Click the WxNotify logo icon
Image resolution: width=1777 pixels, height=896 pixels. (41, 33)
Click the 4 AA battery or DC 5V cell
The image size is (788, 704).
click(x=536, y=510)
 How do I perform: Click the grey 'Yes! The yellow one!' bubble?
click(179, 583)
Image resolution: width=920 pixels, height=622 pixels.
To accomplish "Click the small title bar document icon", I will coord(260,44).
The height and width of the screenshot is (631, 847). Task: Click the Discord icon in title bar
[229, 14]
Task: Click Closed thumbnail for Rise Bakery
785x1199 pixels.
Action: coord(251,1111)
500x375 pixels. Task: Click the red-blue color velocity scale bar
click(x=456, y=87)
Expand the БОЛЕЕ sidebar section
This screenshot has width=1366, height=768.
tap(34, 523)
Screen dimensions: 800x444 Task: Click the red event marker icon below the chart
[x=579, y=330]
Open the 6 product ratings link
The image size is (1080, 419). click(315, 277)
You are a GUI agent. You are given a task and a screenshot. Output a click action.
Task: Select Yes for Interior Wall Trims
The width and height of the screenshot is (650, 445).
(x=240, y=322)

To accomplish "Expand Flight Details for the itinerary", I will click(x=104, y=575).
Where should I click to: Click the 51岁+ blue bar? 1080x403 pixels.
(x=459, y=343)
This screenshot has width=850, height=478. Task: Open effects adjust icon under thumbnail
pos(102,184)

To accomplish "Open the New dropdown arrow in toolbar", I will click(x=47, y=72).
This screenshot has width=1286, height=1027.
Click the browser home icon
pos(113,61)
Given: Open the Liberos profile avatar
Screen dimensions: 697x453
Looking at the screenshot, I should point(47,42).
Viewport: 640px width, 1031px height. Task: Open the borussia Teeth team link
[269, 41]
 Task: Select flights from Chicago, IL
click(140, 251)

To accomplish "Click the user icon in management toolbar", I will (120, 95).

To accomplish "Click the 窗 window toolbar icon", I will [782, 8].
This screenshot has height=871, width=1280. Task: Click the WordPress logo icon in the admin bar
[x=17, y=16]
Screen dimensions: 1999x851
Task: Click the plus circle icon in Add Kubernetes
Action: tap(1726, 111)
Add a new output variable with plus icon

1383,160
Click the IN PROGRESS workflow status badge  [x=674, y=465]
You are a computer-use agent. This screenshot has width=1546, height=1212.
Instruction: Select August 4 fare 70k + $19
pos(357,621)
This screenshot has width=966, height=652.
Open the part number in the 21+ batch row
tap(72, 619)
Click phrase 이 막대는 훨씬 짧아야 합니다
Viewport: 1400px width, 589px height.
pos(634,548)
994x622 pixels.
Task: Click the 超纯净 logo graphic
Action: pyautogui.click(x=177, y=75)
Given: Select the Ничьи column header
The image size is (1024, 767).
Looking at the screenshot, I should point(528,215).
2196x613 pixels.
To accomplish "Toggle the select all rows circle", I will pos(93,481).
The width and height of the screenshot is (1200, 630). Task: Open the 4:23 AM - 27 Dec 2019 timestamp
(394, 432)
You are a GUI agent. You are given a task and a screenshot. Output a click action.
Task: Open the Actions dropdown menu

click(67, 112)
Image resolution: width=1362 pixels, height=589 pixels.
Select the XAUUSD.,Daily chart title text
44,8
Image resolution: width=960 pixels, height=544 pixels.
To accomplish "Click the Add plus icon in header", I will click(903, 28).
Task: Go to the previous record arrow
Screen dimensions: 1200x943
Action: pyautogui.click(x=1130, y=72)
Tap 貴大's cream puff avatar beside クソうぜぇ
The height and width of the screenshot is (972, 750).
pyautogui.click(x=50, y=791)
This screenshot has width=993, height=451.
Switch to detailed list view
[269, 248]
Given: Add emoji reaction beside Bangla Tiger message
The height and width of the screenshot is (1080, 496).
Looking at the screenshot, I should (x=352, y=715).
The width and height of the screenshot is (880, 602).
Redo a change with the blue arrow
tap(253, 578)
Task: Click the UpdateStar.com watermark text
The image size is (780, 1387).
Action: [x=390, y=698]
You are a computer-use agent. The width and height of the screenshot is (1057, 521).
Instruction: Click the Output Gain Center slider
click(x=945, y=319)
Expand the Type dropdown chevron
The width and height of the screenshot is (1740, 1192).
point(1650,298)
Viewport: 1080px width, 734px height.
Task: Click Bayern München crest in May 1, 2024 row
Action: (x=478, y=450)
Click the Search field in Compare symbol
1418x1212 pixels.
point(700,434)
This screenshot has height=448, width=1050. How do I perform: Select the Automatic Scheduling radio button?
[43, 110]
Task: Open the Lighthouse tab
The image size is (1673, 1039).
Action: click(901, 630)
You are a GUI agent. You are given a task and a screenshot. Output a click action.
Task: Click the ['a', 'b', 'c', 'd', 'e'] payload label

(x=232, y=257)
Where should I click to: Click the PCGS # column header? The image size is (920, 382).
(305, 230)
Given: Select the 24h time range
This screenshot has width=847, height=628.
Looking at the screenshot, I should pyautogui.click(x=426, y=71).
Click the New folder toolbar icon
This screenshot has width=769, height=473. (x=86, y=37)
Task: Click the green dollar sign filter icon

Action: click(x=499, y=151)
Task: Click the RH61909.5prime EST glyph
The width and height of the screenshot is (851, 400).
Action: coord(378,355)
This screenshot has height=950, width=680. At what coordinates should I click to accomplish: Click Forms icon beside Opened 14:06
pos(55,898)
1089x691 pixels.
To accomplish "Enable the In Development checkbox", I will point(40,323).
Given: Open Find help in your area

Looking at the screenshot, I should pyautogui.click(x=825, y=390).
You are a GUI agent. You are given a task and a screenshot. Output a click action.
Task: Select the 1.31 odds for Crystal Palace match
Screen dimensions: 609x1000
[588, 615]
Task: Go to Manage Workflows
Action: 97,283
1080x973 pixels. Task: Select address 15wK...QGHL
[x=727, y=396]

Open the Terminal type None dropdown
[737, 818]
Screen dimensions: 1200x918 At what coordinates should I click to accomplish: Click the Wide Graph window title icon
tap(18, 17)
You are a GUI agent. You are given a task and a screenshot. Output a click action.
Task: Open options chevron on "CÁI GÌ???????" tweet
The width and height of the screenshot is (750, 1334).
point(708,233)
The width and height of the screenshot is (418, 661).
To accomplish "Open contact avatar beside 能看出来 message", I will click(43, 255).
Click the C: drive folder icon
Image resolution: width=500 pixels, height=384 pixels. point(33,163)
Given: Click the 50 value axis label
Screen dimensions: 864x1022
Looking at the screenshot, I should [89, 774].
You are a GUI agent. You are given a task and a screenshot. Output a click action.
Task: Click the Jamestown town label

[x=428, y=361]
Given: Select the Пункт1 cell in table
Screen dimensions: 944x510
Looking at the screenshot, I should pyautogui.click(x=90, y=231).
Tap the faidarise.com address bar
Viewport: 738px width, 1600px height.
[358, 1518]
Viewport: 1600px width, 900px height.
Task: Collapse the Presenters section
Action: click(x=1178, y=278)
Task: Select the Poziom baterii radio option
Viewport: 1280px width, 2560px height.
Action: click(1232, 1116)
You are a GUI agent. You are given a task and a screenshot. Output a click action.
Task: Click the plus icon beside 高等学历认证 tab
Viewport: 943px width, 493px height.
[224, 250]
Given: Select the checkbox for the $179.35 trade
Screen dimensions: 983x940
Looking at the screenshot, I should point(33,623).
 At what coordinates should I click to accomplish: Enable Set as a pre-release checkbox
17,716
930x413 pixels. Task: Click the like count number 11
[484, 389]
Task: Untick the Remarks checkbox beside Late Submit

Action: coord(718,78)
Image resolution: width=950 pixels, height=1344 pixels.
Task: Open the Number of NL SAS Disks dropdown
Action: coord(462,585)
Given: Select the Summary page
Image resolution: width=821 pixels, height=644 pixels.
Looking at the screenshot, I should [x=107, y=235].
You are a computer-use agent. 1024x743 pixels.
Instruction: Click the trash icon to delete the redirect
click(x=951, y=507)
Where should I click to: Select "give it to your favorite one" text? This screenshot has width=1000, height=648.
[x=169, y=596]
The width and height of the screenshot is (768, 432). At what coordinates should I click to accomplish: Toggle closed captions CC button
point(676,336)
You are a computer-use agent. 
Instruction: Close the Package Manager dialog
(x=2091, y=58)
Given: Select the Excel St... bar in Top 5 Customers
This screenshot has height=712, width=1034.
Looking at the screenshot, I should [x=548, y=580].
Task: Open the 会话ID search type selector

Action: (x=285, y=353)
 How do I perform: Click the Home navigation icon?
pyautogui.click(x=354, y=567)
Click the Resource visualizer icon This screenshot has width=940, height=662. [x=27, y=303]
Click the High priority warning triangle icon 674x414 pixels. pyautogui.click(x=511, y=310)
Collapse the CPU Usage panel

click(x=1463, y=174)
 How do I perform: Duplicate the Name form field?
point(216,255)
☆ ☆ ☆
The task.
All lines from the one containing "Instruction: Close the Package Manager dialog" to the last line of the material above must be copied exactly, and only those.

Answer to this problem.
Instruction: Close the Package Manager dialog
(x=2091, y=58)
Given: Select the Excel St... bar in Top 5 Customers
This screenshot has height=712, width=1034.
Looking at the screenshot, I should [x=548, y=580].
Task: Open the 会话ID search type selector

Action: (x=285, y=353)
 How do I perform: Click the Home navigation icon?
pyautogui.click(x=354, y=567)
Click the Resource visualizer icon This screenshot has width=940, height=662. [x=27, y=303]
Click the High priority warning triangle icon 674x414 pixels. pyautogui.click(x=511, y=310)
Collapse the CPU Usage panel

click(x=1463, y=174)
 How do I perform: Duplicate the Name form field?
point(216,255)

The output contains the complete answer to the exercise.